Analyzing Uncertainty of LLM-as-a-Judge: Interval Evaluations with Conformal Prediction
- URL: http://arxiv.org/abs/2509.18658v1
- Date: Tue, 23 Sep 2025 05:26:28 GMT
- Title: Analyzing Uncertainty of LLM-as-a-Judge: Interval Evaluations with Conformal Prediction
- Authors: Huanxin Sheng, Xinyi Liu, Hangfeng He, Jieyu Zhao, Jian Kang,
- Abstract summary: This work presents the first framework to analyze the uncertainty by offering a prediction interval of LLM-based scoring via conformal prediction.<n>We perform extensive experiments and analysis, which show that conformal prediction can provide valid prediction interval with coverage guarantees.

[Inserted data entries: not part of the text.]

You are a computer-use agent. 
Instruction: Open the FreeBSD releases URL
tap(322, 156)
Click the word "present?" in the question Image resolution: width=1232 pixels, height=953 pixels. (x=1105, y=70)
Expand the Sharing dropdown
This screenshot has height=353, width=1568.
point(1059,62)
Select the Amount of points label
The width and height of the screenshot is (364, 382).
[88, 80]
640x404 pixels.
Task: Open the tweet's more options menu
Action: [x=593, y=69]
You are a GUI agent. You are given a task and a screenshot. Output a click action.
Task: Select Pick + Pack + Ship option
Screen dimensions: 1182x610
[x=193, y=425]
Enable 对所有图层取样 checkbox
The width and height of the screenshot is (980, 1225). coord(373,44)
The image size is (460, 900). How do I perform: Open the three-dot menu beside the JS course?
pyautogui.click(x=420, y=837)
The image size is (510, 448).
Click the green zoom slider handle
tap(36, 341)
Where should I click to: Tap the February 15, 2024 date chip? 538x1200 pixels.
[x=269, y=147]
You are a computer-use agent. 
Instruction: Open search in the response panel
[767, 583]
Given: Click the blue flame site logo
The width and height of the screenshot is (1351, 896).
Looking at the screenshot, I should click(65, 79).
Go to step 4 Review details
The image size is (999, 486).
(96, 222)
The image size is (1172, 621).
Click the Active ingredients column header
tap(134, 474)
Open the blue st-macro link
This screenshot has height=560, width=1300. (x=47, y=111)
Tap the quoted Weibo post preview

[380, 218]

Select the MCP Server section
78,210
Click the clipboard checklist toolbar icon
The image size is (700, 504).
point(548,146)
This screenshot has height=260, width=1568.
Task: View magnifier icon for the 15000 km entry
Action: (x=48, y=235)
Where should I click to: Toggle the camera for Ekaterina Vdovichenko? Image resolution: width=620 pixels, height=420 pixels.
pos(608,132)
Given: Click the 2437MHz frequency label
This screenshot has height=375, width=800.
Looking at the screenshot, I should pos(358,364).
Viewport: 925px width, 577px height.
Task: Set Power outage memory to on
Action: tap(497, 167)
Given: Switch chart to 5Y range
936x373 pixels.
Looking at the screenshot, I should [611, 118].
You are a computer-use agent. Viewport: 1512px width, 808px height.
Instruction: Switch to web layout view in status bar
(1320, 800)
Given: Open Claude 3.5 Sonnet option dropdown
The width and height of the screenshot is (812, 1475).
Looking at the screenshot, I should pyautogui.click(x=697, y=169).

- Score: 13.958280616597385
- License: http://arxiv.org/licenses/nonexclusive-distrib/1.0/
- Abstract: LLM-as-a-judge has become a promising paradigm for using large language models (LLMs) to evaluate natural language generation (NLG), but the uncertainty of its evaluation remains underexplored. This lack of reliability may limit its deployment in many applications. This work presents the first framework to analyze the uncertainty by offering a prediction interval of LLM-based scoring via conformal prediction. Conformal prediction constructs continuous prediction intervals from a single evaluation run, and we design an ordinal boundary adjustment for discrete rating tasks. We also suggest a midpoint-based score within the interval as a low-bias alternative to raw model score and weighted average. We perform extensive experiments and analysis, which show that conformal prediction can provide valid prediction interval with coverage guarantees. We also explore the usefulness of interval midpoint and judge reprompting for better judgment.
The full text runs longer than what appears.